Para entonces, los extirpadores de la idolatría ya habían advertido que esos instrumentos del demonio no provocan repulsión y espanto entre los indios.
Los paganos adoraban a la serpientes. Las serpientes habían sido prestigiadas, en la tradición bíblica, desde aquel asunto de la tentación de Adán, pero América era un cariñoso serpentario.”
Galeano, sin haber nacido en México, exploró y describió la mística de los grupos indígenas del país apasionantemente. Narró a modo de crónica cómo los bárbaros españoles buscaron quitarle lo bárbaro a los pueblos originarios de lo que hoy es México.

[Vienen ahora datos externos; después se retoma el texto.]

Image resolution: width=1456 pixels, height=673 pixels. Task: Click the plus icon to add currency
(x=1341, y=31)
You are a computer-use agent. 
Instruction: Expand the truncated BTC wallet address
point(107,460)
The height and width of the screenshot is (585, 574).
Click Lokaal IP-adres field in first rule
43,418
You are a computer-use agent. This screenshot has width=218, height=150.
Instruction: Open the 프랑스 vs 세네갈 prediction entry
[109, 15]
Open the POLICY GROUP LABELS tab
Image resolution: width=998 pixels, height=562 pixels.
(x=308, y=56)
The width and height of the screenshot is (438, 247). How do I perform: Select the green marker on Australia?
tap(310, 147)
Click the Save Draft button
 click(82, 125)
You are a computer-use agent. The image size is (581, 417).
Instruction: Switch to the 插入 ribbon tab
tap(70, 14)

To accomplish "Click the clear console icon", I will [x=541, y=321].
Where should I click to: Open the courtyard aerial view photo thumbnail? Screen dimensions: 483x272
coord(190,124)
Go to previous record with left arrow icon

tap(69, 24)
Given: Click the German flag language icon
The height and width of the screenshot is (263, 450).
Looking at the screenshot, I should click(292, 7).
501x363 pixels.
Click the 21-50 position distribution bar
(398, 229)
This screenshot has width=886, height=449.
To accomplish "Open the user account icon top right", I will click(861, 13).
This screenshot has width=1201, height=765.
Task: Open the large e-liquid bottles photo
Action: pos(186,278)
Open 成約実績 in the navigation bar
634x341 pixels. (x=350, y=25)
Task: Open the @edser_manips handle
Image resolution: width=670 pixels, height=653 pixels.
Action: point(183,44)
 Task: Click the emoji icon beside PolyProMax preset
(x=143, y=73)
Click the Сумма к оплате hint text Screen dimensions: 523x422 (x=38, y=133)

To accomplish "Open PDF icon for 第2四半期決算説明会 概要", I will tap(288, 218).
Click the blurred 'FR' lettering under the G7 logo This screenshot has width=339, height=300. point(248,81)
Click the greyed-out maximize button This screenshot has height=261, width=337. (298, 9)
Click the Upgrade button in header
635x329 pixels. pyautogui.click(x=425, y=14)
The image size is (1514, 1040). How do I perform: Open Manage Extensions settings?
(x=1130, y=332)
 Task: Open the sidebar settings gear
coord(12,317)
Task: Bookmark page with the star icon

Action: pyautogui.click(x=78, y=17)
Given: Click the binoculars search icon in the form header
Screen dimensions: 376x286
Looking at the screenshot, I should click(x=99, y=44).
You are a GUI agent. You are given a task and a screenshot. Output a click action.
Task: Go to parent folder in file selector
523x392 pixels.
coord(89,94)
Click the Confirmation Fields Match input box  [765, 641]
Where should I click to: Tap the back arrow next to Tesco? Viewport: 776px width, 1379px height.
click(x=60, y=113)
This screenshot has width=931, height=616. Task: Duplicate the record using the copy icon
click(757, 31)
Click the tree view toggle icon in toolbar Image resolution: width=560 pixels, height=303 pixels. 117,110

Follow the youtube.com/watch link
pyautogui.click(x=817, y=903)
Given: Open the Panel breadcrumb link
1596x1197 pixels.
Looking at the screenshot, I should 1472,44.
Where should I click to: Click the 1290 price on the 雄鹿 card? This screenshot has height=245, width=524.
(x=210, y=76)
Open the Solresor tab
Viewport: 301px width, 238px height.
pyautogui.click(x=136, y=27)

Más adelante en la historia, escribió sobre la revolución como lo que fue, un reguero de sangre, pero define la causa campesina con una facilidad que no solo te hace comprender mejor uno de los periodos más complicados de la historia mexicana, sino también empatizar de mayor forma con el levantamiento del pueblo mexicano, liderado por Zapata al sur, y por Villa al norte. Sin romantizar a nadie, Galeano retrata a los ídolos históricos como las personas que eran, personas fallidas, pero que buscaron el cambio de la tierra donde nacieron entregando su vida, haciendo camino. Menos Villa, que chingue a su madre.
Recomiendo mucho esta lectura a cualquiera que quiera conocer esos rinconcitos que se dejan de lado en la historia de México, esa que a nuestro pesar, siempre estará incompleta, pero que personas como Galeano han hecho el esfuerzo por contar y preservar. Porque es bueno criticar a los Cortéses pero también recordar que hubo Bartolomés de las Casas y Gonzalos Guerrero. Porque se habla mucho de Zapata, pero se deja de lado a los Flores Magón. Por eso y otras tantas pequeñas grandes historias recomiendo este libro.
Qué prosa tan bonita tenía el hombre, lástima que ya se nos fue.